Assigned task 1 ▸
In the memory design notes, below what confidence value do memories stop surfacing unless directly relevant?
Assigned task 2 ▸
List every kind of context that the first version in the memory design notes stuffed into each request.
Assigned task 3 ▸
Pick up the memory design notes after their last sentence and keep writing in the same style.

Extract ▸

---------------

Confidence decays exponentially: confidence = max(0.1, initial * 0.95^days). Below 0.5, memories stop surfacing unless directly relevant. At 0.1, still searchable but not proactive.

Memory consolidation happens on write, not retrieval. When a new memory candidate matches an existing one, they merge. "Mentioned event sourcing 7 times" is cleaner than 7 separate entries, and retrieval stays fast.


Dead Ends

Full context injection. My first version stuffed 500+ tokens of context into every request: recent captures, all pending tasks, full habit history. Response quality didn't improve, but costs tripled. Most context didn't change the response. I cut to 150-200 tokens of context that actually mattered.

Vocabulary injection for personality. I tried loading Malayalam words from a YAML file and instructing Claude to "sprinkle them in." It felt robotic. Like a phrasebook, not a person. Replacing the word list with a character document describing who Pavanayi is worked much better.

---------------

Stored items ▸
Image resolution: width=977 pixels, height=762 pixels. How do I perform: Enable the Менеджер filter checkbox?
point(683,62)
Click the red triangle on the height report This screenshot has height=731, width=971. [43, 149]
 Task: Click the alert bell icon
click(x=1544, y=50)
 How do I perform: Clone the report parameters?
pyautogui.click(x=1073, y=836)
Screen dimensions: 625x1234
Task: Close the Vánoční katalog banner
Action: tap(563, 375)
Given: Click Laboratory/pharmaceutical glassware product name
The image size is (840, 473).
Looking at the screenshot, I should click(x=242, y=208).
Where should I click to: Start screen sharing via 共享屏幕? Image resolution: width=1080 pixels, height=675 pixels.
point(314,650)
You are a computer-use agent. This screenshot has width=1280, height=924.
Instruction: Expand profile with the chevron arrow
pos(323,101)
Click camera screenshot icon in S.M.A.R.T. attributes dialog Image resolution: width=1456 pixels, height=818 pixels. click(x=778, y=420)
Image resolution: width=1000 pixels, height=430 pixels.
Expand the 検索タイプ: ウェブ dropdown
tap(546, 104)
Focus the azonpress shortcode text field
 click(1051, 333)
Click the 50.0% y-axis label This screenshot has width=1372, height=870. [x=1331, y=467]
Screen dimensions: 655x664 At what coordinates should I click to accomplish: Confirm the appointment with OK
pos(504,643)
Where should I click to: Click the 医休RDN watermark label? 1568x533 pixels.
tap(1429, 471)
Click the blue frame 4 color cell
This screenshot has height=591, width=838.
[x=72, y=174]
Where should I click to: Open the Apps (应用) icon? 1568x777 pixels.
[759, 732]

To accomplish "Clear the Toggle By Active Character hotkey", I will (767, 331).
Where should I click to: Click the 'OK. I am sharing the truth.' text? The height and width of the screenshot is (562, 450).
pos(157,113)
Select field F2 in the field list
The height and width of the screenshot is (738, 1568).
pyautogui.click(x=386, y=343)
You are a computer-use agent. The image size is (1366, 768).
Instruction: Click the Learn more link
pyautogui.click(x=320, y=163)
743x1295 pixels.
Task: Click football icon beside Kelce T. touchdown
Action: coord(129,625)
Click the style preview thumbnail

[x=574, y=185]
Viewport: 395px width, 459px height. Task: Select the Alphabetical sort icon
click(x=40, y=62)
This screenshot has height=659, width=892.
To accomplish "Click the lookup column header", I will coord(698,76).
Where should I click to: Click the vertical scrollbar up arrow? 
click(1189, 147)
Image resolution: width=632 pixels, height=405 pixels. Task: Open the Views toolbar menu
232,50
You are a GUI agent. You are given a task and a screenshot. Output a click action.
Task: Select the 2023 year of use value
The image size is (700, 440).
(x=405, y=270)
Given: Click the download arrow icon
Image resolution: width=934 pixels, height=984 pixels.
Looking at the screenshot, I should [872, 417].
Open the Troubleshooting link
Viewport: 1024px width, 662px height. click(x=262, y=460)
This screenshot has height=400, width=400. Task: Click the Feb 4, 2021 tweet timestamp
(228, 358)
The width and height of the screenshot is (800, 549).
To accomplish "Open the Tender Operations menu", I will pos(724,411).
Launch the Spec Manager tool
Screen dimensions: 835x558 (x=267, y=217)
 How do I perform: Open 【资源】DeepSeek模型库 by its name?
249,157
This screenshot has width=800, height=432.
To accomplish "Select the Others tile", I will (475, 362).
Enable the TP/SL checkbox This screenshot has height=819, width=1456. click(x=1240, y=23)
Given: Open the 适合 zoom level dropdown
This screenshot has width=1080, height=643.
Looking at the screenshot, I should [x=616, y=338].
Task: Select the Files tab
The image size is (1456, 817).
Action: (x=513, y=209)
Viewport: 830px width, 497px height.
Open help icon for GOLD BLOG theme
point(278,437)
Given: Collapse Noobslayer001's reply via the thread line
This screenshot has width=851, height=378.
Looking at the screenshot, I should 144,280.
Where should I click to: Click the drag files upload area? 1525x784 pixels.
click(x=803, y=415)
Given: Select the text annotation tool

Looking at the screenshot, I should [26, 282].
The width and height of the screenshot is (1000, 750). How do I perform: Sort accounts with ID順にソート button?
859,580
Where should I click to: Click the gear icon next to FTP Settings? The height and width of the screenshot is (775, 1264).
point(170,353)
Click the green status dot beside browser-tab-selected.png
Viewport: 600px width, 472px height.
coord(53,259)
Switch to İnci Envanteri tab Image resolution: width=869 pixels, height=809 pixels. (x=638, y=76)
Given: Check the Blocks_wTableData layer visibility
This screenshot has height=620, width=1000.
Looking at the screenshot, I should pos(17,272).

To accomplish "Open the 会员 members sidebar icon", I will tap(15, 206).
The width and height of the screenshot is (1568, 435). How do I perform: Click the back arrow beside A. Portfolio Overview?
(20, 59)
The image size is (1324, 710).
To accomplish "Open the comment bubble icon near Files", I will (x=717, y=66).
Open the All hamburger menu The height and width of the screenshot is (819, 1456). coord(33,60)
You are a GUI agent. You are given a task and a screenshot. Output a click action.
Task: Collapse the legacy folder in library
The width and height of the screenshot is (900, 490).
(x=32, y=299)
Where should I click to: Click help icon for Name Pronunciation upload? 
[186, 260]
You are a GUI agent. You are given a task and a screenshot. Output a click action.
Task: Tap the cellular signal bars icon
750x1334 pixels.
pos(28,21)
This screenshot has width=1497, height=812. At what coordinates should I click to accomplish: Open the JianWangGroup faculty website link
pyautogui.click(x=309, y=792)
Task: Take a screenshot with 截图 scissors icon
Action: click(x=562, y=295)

---------------

Exercise response 1 ▸
Below 0.5.

Exercise response 2 ▸
Recent captures, all pending tasks, and full habit history.

Exercise response 3 ▸
Pure LLM routing. Letting Claude decide everything from scratch each time was expensive and inconsistent. The same message would trigger different tools on different days. Adding intent hints (regex patterns that extract signals) gave Claude enough guidance without hard-coding behavior.


What's Next

The current version captures and holds me accountable. The next step is making it an orchestrator: breaking down projects, checking in on progress, adjusting when things slip.


Tutorials teach concepts; building teaches tradeoffs. I hit tool use, context management, prompt engineering, and cost optimization. Not because I planned to, but because the project demanded it.